The ECLS data do show, for instance, that a child with a lot of books in his home tends to test higher than a child with no books. So those factors are correlated, and that’s nice to know. But higher test scores are correlated with many other factors as well. If you simply measure children with a lot of books against children with no books, the answer may not be very meaningful. Perhaps the number of books in a child’s home merely indicates how much money his parents make. What we really want to do is measure two children who are alike in every way except one—in this case, the number of books in his home—and see if that one factor makes a difference in his school performance.

It should be said that regression analysis is more art than science. (In this regard, it has a great deal in common with parenting itself.) But a skilled practitioner can use it to tell how meaningful a correlation is—and maybe even tell whether that correlation does indicate a causal relationship.

So what does an analysis of the ECLS data tell us about school-children’s performance? A number of things. The first one concerns the black-white test score gap.

It has long been observed that black children, even before they set foot in a classroom, underperform their white counterparts. Moreover, black children didn’t measure up even when controlling for a wide array of variables. (To control for a variable is essentially to eliminate its influence, much as one golfer uses a handicap against another. In the case of an academic study such as the ECLS, a researcher might control for any number of disadvantages that one student might carry when measured against the average student.) But this new data set tells a different story. After controlling for just a few variables—including the income and education level of the child’s parents and the mother’s age at the birth of her first child—the gap between black and white children is virtually eliminated at the time the children enter school.

This is an encouraging finding on two fronts. It means that young black children have continued to make gains relative to their white counterparts. It also means that whatever gap remains can be linked to a handful of readily identifiable factors. The data reveal that black children who perform poorly in school do so not because they are black but because they tend to come from low-income, low-education households. A typical black child and white child from the same socioeconomic background, however, have the same abilities in math and reading upon entering kindergarden.

- Exercise data
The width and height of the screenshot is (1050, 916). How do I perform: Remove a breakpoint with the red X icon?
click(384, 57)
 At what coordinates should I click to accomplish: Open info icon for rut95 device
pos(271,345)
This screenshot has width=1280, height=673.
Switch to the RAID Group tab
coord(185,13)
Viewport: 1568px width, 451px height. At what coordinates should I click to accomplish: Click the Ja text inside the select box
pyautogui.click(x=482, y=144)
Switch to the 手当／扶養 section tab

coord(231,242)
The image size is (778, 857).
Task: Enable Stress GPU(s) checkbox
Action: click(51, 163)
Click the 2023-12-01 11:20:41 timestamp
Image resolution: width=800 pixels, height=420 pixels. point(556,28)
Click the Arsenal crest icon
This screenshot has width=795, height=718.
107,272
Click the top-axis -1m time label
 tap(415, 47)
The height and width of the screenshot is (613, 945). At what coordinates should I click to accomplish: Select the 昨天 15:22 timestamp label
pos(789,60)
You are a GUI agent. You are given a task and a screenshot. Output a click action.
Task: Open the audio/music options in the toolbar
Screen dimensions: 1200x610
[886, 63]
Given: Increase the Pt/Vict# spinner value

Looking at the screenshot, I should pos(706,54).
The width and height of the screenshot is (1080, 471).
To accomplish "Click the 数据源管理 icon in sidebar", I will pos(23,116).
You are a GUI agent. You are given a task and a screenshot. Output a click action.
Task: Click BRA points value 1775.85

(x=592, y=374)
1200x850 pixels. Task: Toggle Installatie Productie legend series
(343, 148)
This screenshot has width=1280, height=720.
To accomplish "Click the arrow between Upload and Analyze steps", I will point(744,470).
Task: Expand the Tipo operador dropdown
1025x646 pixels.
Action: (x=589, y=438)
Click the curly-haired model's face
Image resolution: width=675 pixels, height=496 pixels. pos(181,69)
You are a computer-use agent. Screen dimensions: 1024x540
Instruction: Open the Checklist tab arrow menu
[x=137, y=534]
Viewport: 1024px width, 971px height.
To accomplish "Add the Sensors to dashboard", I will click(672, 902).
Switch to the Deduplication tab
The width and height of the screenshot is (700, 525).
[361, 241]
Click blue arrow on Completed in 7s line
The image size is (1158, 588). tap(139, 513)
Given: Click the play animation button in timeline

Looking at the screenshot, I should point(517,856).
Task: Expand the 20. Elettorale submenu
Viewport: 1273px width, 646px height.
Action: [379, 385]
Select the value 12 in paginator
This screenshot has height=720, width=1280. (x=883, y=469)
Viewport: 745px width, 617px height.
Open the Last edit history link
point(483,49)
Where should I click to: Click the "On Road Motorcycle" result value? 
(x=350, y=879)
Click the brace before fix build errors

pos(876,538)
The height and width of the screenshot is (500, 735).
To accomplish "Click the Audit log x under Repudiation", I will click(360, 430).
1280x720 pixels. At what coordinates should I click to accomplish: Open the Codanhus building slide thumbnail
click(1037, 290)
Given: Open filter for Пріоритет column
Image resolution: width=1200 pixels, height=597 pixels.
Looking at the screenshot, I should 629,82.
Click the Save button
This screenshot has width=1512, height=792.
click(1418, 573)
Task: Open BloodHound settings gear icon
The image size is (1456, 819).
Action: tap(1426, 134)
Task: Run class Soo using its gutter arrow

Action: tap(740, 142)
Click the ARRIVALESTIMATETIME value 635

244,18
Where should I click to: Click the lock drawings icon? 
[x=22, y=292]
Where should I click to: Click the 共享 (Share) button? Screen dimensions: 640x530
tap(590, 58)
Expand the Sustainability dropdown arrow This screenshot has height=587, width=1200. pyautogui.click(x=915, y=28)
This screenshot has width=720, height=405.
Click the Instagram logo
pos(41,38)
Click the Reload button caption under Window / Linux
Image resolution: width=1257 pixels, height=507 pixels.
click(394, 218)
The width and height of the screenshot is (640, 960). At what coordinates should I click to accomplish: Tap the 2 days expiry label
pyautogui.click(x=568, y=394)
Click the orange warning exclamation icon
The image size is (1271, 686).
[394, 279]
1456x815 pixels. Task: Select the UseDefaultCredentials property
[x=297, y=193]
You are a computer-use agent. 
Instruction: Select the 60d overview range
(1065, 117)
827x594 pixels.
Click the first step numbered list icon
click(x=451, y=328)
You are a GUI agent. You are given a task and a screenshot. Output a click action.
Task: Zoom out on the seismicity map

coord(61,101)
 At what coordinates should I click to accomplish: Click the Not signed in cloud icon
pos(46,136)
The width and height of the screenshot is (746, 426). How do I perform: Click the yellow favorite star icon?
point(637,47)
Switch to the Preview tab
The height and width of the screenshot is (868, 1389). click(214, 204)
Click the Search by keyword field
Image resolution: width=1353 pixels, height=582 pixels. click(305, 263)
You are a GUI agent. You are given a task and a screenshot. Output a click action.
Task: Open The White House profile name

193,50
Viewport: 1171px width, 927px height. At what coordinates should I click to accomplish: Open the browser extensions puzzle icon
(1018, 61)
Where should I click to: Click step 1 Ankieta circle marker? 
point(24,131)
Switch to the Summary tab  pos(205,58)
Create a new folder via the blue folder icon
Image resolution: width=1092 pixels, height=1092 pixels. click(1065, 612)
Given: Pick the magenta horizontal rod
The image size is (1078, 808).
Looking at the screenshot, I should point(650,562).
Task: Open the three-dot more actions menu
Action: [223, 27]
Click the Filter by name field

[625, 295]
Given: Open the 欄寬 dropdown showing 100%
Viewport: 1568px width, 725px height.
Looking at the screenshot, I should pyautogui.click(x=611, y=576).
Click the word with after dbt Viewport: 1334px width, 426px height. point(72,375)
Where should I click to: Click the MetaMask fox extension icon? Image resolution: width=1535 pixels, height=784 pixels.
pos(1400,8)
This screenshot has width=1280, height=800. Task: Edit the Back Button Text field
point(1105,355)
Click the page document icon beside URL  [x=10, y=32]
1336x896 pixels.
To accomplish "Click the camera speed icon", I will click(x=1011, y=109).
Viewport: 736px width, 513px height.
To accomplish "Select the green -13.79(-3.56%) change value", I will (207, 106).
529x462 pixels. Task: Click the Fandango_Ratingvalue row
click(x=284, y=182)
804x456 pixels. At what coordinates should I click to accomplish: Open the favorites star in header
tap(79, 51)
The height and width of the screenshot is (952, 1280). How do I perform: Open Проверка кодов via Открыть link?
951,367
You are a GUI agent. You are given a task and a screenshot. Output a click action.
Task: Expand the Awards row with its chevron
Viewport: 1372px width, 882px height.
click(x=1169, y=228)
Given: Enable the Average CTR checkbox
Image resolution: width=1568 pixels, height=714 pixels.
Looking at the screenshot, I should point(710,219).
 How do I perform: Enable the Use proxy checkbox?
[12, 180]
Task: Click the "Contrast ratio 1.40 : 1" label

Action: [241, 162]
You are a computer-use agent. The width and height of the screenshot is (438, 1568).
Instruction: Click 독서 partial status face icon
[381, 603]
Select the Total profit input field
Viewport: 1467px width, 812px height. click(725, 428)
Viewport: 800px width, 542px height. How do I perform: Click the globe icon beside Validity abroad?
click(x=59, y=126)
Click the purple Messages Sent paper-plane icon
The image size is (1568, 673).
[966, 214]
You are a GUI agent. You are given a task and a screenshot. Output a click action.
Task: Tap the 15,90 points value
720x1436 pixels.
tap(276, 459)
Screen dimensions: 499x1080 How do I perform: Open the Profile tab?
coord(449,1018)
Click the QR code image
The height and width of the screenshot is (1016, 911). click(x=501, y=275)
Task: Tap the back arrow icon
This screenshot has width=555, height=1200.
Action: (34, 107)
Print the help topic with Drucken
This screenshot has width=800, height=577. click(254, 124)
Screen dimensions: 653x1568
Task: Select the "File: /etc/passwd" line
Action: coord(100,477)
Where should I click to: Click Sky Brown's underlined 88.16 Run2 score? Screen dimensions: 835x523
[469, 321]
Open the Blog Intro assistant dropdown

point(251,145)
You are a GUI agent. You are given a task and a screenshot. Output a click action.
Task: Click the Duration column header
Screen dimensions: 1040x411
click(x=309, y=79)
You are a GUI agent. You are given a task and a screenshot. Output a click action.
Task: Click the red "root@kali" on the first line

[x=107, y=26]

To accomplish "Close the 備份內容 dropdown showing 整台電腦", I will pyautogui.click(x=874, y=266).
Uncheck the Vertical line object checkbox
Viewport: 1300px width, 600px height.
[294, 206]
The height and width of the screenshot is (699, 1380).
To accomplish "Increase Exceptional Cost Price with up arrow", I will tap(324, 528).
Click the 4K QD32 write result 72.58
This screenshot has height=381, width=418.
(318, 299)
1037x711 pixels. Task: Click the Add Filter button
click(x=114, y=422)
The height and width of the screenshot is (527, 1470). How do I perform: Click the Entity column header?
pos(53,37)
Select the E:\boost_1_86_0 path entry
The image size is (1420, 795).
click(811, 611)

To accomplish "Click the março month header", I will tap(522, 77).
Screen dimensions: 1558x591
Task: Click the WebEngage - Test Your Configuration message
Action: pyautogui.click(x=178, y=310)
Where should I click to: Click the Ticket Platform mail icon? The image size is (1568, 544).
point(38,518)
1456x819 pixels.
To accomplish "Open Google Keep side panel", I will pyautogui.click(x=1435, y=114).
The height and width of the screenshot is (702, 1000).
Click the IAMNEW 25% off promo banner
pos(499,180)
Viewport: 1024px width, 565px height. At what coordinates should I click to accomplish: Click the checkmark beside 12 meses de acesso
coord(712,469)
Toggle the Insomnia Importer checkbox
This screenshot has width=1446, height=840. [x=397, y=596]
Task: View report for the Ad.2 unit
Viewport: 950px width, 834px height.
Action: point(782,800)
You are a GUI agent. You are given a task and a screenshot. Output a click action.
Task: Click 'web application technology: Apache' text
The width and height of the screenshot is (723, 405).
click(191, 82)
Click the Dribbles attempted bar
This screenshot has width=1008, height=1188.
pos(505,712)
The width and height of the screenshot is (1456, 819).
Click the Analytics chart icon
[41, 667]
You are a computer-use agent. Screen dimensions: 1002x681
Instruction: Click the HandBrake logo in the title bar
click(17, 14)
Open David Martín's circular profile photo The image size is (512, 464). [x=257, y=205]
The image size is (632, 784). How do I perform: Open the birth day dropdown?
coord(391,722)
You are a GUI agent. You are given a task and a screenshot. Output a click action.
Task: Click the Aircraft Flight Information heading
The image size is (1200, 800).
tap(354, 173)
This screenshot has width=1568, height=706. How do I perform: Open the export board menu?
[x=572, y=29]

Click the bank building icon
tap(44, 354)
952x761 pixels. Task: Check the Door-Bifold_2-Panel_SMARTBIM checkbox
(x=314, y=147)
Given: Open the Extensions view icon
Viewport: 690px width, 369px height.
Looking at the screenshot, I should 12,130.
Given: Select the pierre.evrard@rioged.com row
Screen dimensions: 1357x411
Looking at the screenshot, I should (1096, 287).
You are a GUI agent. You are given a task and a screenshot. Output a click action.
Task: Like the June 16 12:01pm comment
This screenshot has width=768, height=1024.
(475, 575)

- What to work on
[1] In the passage on ECLS test scores, which variables does it name as controls that virtually eliminate the gap between black and white children when they enter school?
[2] Resume the passage on ECLS test scores, continuing after its last sentence.

- Task-by-task answers
[1] The income and education level of the child's parents and the mother's age at the birth of her first child.

[2]
Great news, right? Well, not so fast. First of all, because the average black child is more likely to come from a low-income, low-education household, the gap is very real: on average, black children still are scoring worse. Worse yet, even when the parents’ income and education are controlled for, the black-white gap reappears within just two years of a child’s entering school. By the end of first grade, a black child is underperforming a statistically equivalent white child. And the gap steadily grows over the second and third grades.

Why does this happen? That’s a hard, complicated question. But one answer may lie in the fact that the school attended by the typical black child is not the same school attended by the typical white child, and the typical black child goes to a school that is simply . . . bad. Even fifty years after Brown v. Board, many American schools are virtually segregated. The ECLS project surveyed roughly one thousand schools, taking samples of twenty children from each. In 35 percent of those schools, not a single black child was included in the sample. The typical white child in the ECLS study attends a school that is only 6 percent black; the typical black child, meanwhile, attends a school that is about 60 percent black.